ゲームライター向けセミナー「eスポーツの取材にいってきて,と言われたら」聴講レポート。松井 悠氏が語る
小野氏は「紙媒体の頃はベテランの編集者がみっちりと若手ライターを育成する環境があったが,Web媒体が出てきたころから,イチからライターを育てていく環境は減ってきた」と語る。そうした理由から,ゲームライター同士の情報交換,人脈作り,若手の育成を目的とした本コミュニティを設立したという。
今回行われたセミナーもその一環で23回めの開催となる。登壇者はグループシンク代表取締役でゲームイベントのオーガナイザーなどで活躍する松井 悠氏と,「大乱闘スマッシュブラザーズ for Nintendo 3DS / Wii U」のトッププレイヤーのAbadango氏だ。
セミナーの参加者はライターだけではなく,ゲーマーやデベロッパ,大会主催者側の人も参加しており,オープンな雰囲気だ。実際にライターを生業にしている人は3分の1ほどだった。
松井氏は,最低限おさえておくと良いこととして「大会の概要」「ゲームの概要」「プレイヤーの概要」と述べた。例えば「米国で開かれた大会の日本版」だとか「○○選手と○○選手は過去の大会で決勝でぶつかり,その因縁がある」だとか,そういう概要を知っておくことで,記事に「ストーリー性」を持たすことができる。また,取材する切り口も重要になる。どういう観点から対象を見るか,というのはライターに求められるスキルだろう。
ただし,ライターを生業にしている以上,原稿料に見合わないリソースを割り振ると食べていけないというわけで,割り振れるリソースにも限界がある。そしてリソースをかけずに「いい記事」を書くにはノウハウを蓄積していくしかない。
そうした中で,松井氏は読者やプレイヤーに対して「なるべくライターに優しくしてあげて欲しい」と語った。
つまるところ,ライターも人間であり,嫌な気持ちにもなる。「仕事を受けて取材にいく」わけだから,面倒だったり,嫌な思いをする仕事は受けなくなってしまう。そうなると,「e-Sportsの取材を受けてくれるライター」がいなくなり,メディアもそうしたイベントを取り上げづらくなる。

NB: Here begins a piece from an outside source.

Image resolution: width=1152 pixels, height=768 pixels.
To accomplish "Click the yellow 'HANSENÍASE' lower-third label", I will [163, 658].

結果,e-Sportsが人々の目に止まらなくなると説明した。
一方で,ライターに優しくすると,モチベーションが上がり「e-Sportsの仕事を受けてみようか」という気持ちが高まる。そして何度もe-Sportsイベントを取材することで,ノウハウも蓄積され,よりよい記事が書けるようになる。それがe-Sports業界にとって好循環になると語っていた。
簡単にまとめると,基本的に選手は取材されると嬉しいが,「最低限のリスペクト」は持ってほしいと語った。例えば「プレイしてるゲームをバカにしない」「プレイヤーとゲームの事前情報は調べておく」などだ。当然ながら対戦の邪魔をする行為は言語道断である。

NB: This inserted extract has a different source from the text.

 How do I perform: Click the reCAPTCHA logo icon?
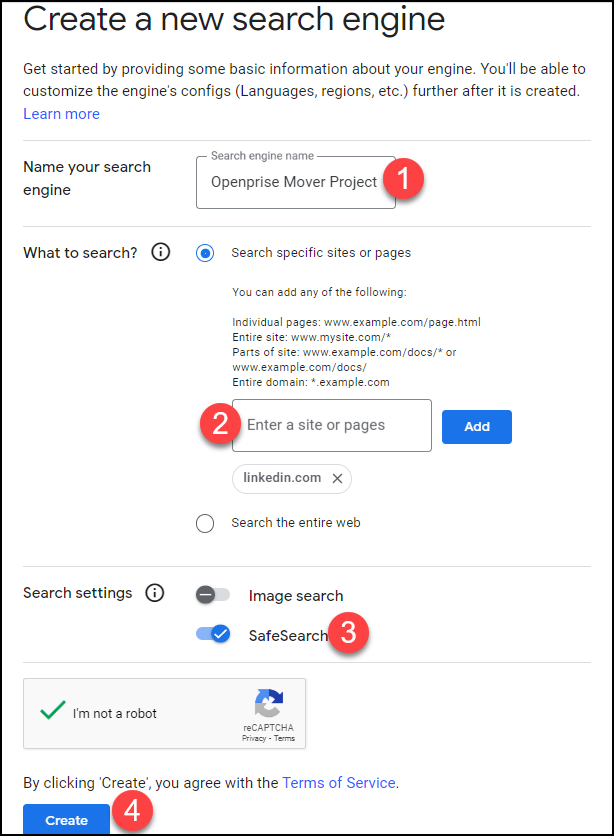click(x=268, y=704)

松井氏とAbadango氏の2人の講演を聞いて感じたのは,ライターと選手がお互いに気を使っているということだ。「選手側が取材をしてほしい,ライターは直接選手に話を聞きたい。しかしお互いに声をかけづらい」という状況が往々にして生まれている。
松井氏は「みんなが優しく仲良くなれば,もっといい状況が生まれる」と語り,お互いに気を使わず,声をかけてみればいいと語った。
今回のセミナーの資料はSlideShareで公開(資料1,資料2)されているので,もう少し詳しい内容を知りたい人は目を通してみて欲しい。e-Sportsに関わりのある人には参考になるだろう。
今回の内容は「これが実践できる人は即戦力になれるんじゃないだろうか」というのが正直な感想だ。ライター向けのセミナーは不定期で開催されているので,興味のある人は参加してみるといいだろう。